Le Mas Saint-Pierre, 6 heures 53

A cette heure, c'est le désert et le silence, André Pagés a le désir de voir arriver quelque chose. Monde vert-noir. Des nuages pommelés couvrent à demi le ciel, leur frange supérieure découpe doucement le soleil. Il se rappelle, il sourit, il respire. Vert-ocre et beige… Il ne sait s'il est en train de sauver le passé ou de le détruire. Merveilles, brebis, attente. Son temps lui est personnel et privé… Il y a dans l'air comme une sourde grandeur de vivre. Il se sent sot et lourd. Le plateau n'a pas dit son dernier mot.
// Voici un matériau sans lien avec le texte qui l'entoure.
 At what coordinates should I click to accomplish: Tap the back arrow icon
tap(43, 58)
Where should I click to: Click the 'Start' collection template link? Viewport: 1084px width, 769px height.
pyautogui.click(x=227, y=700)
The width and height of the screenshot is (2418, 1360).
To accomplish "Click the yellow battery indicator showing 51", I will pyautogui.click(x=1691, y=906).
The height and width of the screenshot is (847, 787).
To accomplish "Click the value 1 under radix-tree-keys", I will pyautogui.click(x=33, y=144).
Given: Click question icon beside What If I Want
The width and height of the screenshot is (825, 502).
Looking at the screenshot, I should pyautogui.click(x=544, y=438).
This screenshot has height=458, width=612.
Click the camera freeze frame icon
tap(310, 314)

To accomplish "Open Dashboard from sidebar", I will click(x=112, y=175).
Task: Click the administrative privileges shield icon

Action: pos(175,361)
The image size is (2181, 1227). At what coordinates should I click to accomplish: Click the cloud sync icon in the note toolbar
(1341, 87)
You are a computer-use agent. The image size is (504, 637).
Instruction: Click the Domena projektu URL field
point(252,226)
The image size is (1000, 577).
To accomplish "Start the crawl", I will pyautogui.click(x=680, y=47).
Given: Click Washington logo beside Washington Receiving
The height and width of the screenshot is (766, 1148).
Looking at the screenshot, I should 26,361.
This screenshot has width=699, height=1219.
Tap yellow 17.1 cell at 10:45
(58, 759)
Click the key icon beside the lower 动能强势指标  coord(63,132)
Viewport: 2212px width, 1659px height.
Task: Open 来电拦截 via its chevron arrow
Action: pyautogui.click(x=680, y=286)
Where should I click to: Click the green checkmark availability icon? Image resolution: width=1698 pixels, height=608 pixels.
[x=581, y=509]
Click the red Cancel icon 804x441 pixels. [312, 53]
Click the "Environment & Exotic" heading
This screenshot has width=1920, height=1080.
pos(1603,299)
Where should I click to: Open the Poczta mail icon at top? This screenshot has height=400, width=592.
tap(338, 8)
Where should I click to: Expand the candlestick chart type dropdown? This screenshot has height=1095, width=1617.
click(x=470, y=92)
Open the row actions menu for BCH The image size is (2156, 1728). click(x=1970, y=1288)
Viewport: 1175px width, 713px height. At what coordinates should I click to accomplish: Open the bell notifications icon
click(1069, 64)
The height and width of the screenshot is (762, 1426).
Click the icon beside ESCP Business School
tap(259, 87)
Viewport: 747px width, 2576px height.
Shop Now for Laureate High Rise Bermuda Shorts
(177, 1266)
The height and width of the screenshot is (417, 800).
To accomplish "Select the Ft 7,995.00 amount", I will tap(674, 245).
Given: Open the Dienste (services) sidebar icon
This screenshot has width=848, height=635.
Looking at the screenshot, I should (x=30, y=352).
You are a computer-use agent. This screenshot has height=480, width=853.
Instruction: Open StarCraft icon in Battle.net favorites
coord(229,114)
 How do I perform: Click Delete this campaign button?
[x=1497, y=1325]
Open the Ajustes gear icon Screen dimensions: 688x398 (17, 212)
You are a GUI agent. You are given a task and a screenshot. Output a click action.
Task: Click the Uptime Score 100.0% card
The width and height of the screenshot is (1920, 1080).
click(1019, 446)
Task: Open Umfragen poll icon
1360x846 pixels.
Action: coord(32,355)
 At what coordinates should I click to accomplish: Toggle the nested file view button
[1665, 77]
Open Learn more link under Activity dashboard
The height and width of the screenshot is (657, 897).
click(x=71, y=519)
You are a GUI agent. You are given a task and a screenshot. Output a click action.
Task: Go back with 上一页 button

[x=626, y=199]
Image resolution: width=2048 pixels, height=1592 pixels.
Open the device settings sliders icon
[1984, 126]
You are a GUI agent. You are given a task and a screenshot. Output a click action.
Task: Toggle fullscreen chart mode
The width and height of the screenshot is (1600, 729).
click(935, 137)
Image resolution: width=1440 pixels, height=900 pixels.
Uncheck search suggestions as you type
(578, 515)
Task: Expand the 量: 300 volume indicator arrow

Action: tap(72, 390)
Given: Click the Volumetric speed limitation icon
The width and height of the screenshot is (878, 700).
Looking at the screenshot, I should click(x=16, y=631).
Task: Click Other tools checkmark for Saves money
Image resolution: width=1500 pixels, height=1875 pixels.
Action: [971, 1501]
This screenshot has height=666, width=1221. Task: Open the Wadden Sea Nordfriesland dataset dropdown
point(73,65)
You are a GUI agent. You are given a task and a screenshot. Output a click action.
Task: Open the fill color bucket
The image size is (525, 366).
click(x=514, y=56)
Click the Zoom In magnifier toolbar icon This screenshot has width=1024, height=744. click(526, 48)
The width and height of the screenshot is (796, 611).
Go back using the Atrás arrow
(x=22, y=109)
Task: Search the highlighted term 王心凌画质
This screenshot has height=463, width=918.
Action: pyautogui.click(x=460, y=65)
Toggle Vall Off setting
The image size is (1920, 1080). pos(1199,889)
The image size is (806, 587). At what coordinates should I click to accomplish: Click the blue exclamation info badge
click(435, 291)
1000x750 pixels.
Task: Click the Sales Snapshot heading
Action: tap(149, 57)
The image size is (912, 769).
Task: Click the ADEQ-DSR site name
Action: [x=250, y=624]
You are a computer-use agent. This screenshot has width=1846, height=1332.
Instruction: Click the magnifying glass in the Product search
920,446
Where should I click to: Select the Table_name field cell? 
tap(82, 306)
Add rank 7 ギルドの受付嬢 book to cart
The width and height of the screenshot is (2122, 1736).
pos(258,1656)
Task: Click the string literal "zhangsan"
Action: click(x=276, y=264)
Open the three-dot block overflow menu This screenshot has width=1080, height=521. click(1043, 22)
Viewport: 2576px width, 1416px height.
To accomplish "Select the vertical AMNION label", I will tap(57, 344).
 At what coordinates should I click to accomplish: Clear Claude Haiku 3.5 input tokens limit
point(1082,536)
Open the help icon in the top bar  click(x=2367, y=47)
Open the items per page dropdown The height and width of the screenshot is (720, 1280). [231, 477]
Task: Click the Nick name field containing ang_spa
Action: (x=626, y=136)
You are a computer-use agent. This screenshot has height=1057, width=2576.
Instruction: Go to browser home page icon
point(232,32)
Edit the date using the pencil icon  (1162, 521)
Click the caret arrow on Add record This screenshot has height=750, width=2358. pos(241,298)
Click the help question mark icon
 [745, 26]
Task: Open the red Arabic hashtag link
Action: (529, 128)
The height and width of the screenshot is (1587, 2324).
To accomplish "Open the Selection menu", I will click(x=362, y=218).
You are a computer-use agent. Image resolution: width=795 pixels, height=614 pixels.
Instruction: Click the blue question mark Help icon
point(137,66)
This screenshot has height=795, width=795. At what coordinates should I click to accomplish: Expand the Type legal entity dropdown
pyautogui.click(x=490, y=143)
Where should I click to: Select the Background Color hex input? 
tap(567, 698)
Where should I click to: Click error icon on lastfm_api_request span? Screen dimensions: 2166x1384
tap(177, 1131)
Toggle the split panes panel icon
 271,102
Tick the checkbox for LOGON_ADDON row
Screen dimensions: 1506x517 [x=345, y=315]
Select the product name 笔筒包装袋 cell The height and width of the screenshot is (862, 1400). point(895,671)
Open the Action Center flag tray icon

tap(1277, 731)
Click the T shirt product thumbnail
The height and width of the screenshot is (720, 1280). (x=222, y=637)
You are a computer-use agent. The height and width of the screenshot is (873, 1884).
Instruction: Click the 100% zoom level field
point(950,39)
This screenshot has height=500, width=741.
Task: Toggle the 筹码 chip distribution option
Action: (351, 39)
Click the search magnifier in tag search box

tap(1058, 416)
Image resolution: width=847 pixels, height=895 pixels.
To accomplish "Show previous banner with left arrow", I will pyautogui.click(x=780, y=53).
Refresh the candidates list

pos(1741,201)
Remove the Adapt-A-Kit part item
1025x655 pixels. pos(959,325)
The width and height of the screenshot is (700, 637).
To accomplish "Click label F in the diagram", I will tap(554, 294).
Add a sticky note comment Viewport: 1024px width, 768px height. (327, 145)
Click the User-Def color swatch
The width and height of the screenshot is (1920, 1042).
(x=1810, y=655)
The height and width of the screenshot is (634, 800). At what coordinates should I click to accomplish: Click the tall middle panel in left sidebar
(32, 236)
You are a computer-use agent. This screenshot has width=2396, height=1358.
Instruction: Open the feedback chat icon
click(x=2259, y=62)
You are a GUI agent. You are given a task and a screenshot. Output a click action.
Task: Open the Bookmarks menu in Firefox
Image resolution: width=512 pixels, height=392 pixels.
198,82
Il entend résonner en lui une langue qu'il ne parle pas. Il n'est jamais au-dedans, ni tout à fait en dehors. Un petit cri, un battement d'ailes, un remuement dans l'herbe suffisent pour qu'il lève les yeux et reste l'oreille tendue.

André Pagès connaît le bonheur d'être celui qui guette, il longe un champ de grandes orties vivaces occupant l'espace d'un ancien enclos à moutons, sait qu'il va mourir, ne laissera ici nulle trace. D'un geste vif de son bâton, il coupe la tête des chardons. Dans sa timide pudeur, la nature bronche, se dérobe. André Pagès ne veut renoncer à rien, prend la vue à témoin. Sa mélancolie vient de la lucidité du cœur. Il est lien, relation, rien d'autre, impuissant à maîtriser le magma de sensations qui se bousculent dans son esprit. Il pourrait quitter tout cela, ne s'y résigne pas. Terre terre brûlée… Les forêts et les rochers se taisent.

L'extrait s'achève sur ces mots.